Health Check Driven Routing
Route traffic away from unhealthy deployments before users hit errors. Background health checks run on a configurable interval, and any deployment that fails gets removed from the routing pool proactively, not after a user request already failed.
Architecture
What problem does this solve?
By default, LiteLLM routes traffic to all deployments and only stops sending to a broken one after it has already failed a user request. The cooldown system is reactive.
Health check driven routing makes this proactive: a background loop pings every deployment on a configurable interval. If a deployment fails its health check, it gets removed from the routing pool immediately, before a user request lands on it.
When you also set allowed_fails_policy, you control exactly how many health check failures of each error type (auth errors, rate limits, timeouts) are needed before a deployment enters cooldown. This avoids false positives from transient noise.
Setup
Step 1: Enable background health checks
Background health checks are off by default. Turn them on in general_settings:
general_settings:
background_health_checks: true
health_check_interval: 60 # seconds between each full check cycle
Step 2: Enable health check routing
general_settings:
background_health_checks: true
health_check_interval: 60
enable_health_check_routing: true # ← route away from unhealthy deployments
At this point, any deployment that fails its health check is immediately excluded from routing until the next check cycle clears it.
Step 3: Add a policy to control how many failures trigger cooldown
Without a policy, the first health check failure marks a deployment as unhealthy.
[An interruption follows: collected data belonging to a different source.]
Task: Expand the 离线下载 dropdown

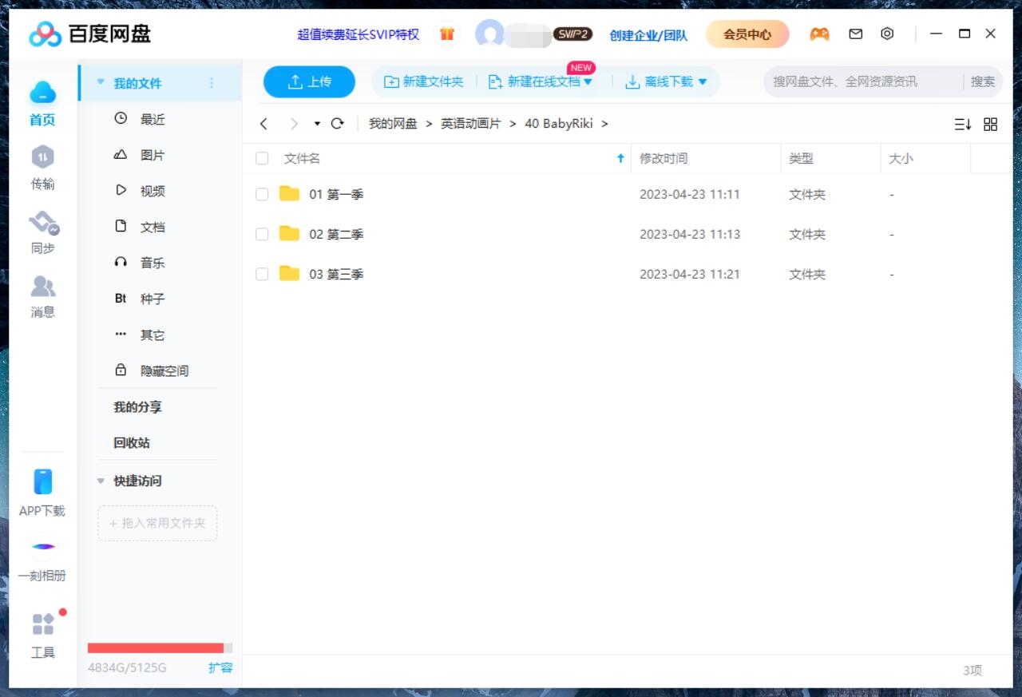Action: (x=702, y=81)
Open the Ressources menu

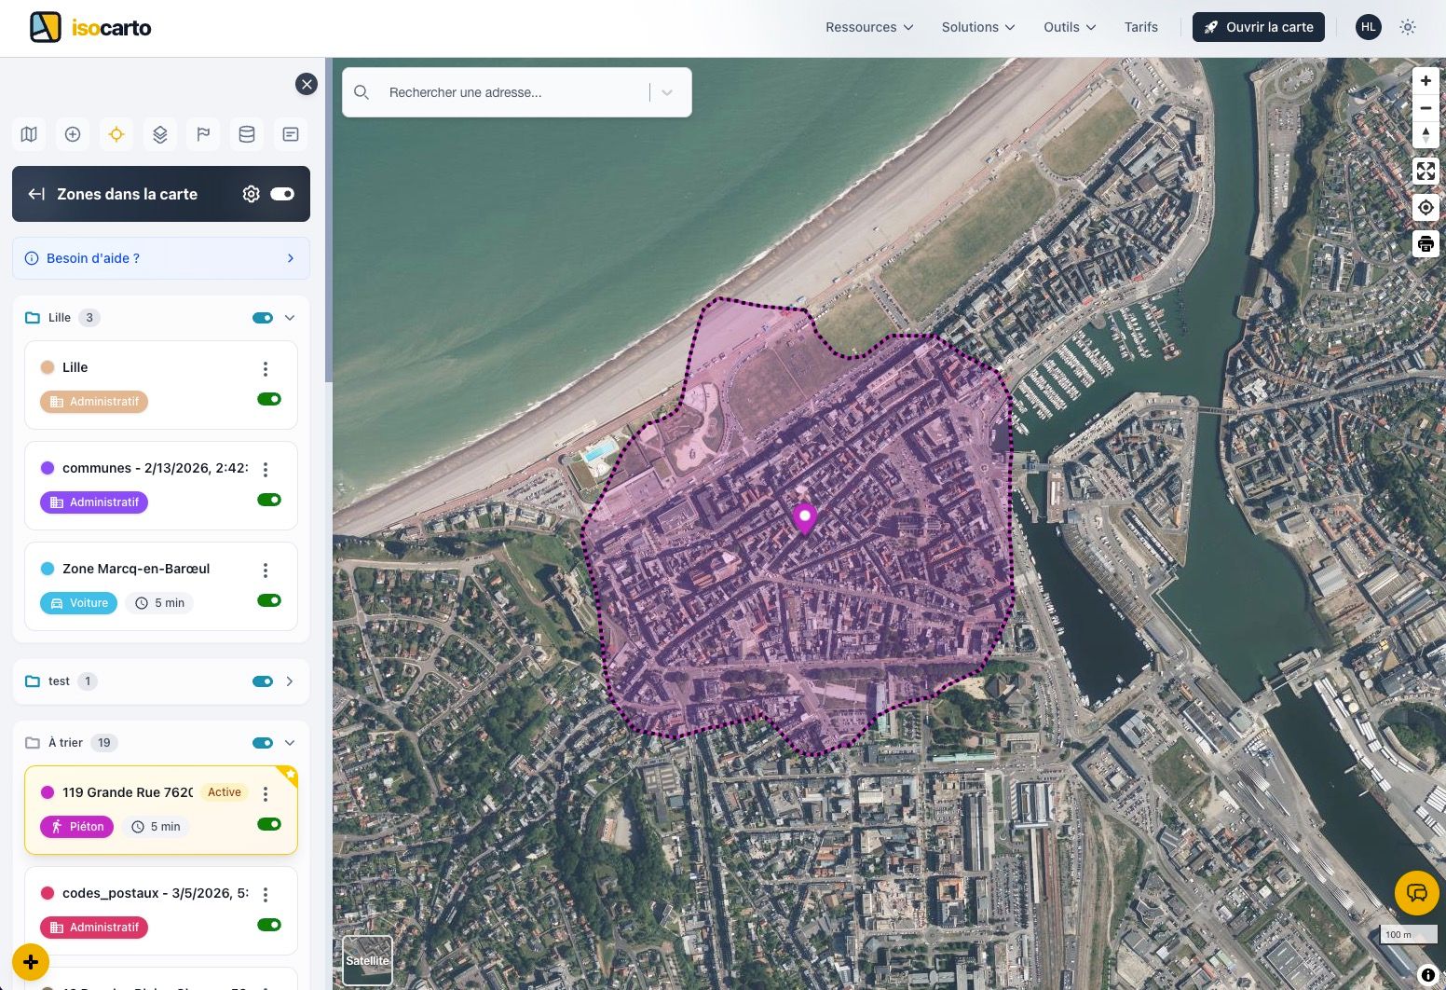pyautogui.click(x=868, y=27)
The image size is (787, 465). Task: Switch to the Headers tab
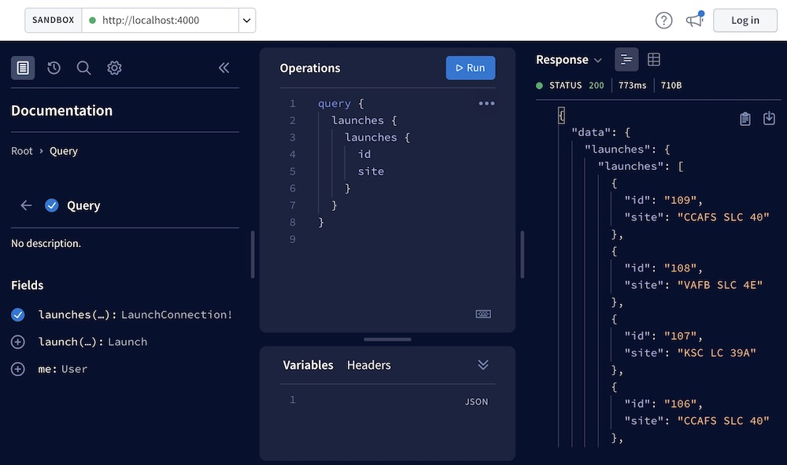[x=368, y=365]
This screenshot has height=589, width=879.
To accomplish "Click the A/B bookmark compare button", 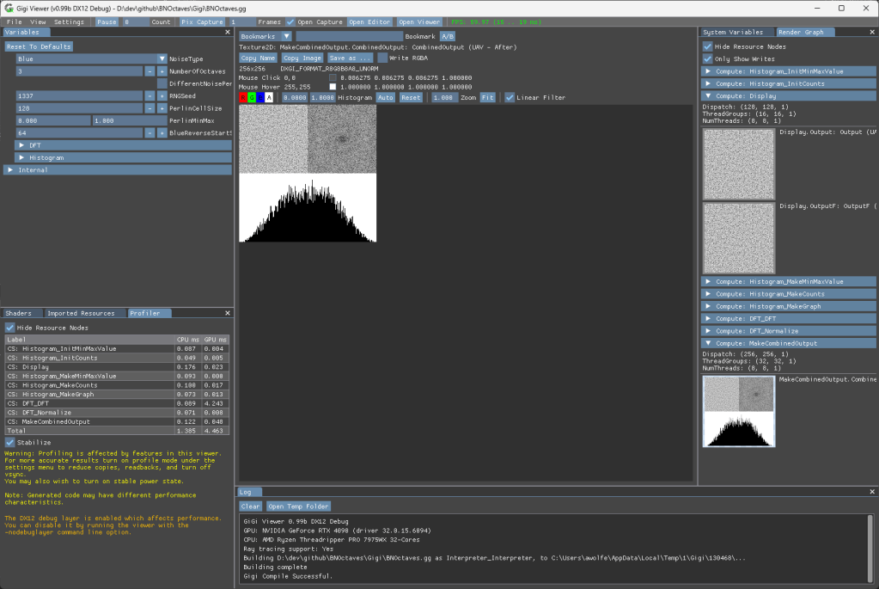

If you want more tolerance (e.g., only act after 2 consecutive auth failures), use allowed_fails_policy:
model_list:
- model_name: claude-sonnet
litellm_params:
model: anthropic/claude-sonnet-4-5
api_key: os.environ/ANTHROPIC_API_KEY
- model_name: claude-sonnet
litellm_params:
model: anthropic/claude-sonnet-4-5
api_key: os.environ/ANTHROPIC_API_KEY_SECONDARY
general_settings:
background_health_checks: true
health_check_interval: 30
enable_health_check_routing: true
router_settings:
cooldown_time: 60 # how long a deployment stays in cooldown
allowed_fails_policy:
AuthenticationErrorAllowedFails: 1 # cooldown after 2nd auth failure
TimeoutErrorAllowedFails: 3 # cooldown after 4th timeout
When allowed_fails_policy is set, the binary health check filter is bypassed. Only the cooldown system controls routing exclusion, and it only fires after your configured threshold is crossed.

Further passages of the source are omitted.